Social Networking holds a significant skill-set which is increasingly becoming an important part of contemporary life. Students need to learn how to effectively and efficiently employ the tools for their working life. How do students gain the required skills set whilst advancing the required subject knowledge? Social Networking has added complexity to the teaching environment. It is not a question of open exploration, suck and see, or for the teacher to step aside and assume the role of a friend. The interconnecting role of a teacher and student should not be compromised. Teachers are the experts who set standards, who hold the knowledge required, who provide an instructional environment that enabled clarity of purpose.

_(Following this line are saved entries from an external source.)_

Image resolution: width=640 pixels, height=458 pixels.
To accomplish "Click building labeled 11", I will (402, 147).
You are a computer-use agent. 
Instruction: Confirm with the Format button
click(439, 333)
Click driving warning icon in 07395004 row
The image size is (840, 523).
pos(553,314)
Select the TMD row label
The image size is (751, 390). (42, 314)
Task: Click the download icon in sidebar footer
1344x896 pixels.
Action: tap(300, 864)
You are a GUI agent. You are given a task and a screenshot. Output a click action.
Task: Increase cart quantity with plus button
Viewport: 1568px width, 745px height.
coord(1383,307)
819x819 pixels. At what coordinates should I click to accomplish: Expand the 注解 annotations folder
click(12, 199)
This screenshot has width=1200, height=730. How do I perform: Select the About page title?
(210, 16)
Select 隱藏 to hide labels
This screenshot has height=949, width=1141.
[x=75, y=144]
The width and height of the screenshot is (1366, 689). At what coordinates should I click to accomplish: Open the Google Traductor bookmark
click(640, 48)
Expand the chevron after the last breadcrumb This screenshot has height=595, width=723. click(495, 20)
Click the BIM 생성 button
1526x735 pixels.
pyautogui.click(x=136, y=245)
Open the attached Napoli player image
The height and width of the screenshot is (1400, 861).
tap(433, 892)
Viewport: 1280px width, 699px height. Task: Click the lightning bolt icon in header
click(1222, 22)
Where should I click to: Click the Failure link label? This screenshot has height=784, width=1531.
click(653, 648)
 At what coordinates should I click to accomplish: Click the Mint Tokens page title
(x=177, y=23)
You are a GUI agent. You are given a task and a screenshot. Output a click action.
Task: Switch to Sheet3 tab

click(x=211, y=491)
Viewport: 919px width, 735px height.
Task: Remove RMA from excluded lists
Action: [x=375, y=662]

This is not the era for teachers to provide a fuzzy environment where students have to guess what they need to know or are graded without knowledge of standards. Today and tomorrow demand logical and analytical communication within a fast-changing scientific, mathematical, and technological environment. Social Networking is the buzz agenda for innovative teachers, however, innovative teachers will always be a minority within the teaching profession with little in-school or departmental support. A minority of teachers have an understanding of social network technologies and are enabling the integration of the technology within the present-day classrooms. However, do early adopter teachers enter social learning eyed open or shut? Do they provide more certainty as they bend, adapt, integrate social networking technologies within the industrial built classroom? How do they interact with school leaders to safeguard the learning interactions?
Overall there is a dis-function between schools and 21st Century social and working environments. Schools were designed and constructed for processing. They were constructed as filters for what was required in the later industrial age: Blue-collar to the left and White-collar to the right. There was a certainty. Students could leave in years 9 and 10 with the required skills to work on the farm, in a factory, laboring in the open air, or get an apprenticeship. 25% could go onto University. There was certainty and schools supported this process with a degree of success. Teachers, administrators, curriculum, and the physical classroom supported the functional environment. The requirements have changed and the functions have not. The circumstances have made schools dysfunctional. Can industrial style classroom physical environment benefit from social network technologies or do they need to be revolutionized from what is generally accepted as a classroom (door entry, a teacher at front of the room, whiteboard at front of the room, timetabled to subjects, many students and few computers)?
If classrooms gain one PC, laptop, or hand-held per student how do teachers modify the walled and timetabled classroom environment to enable an on-line social network environment? How do education leaders support teachers to move from traditional teaching methods to a social networking model? Should new schools be constructed to enable an on-line social network environment? The complexities of change are not fully addressed or understood. There are few teachers skilled to a level to successfully operate in an online social network environment. Teachers cannot afford to replace one tried and tested method of delivery for another one of which they have little knowledge of. Good teachers are critical. Good teachers have critical knowledge of the subject matter and are able to intervene. Good teachers have a command of methodologies to support students entering high-risk learning situations.
Curriculum statements changed little and are written to support traditional teaching methods. Learn the textbook, follow the formula and a good result is possible. Students do not learn the required knowledge in spite of a teacher's skill-set. The question is; how can a teacher who has a strong understanding of their subject matter and a strong teaching methodology (in a traditional manner) move into a collaborative Social Networking methodology without lowering the quality of instruction. Teachers need to understand and employ Social Networking to a sophisticated level that will enable professional interaction. If social networking is seen as a toy or a plaything there will be no benefits gained. Teachers need to employ the tool on an authoritative level with clear aims and objectives. The tools need to be employed as were the traditional tools; that is to enable the students to gain the standards of exception. Teachers need to address their online presence as a professional identity.
- Understand the affordances and limitations of the chosen technology.
- Social networks need to be critically integrated within assessment tasks.
- Student groups need to be organized with analytical care for social and cultural sensitivities.
- Provide direction with clarity of objectives.
- Enable directed investigation.
- Enable skill development within the employed technology.
- Teachers need to partake in the activity as an activator, trainer, network administrator, and safety instructor and learning instructor when and where required.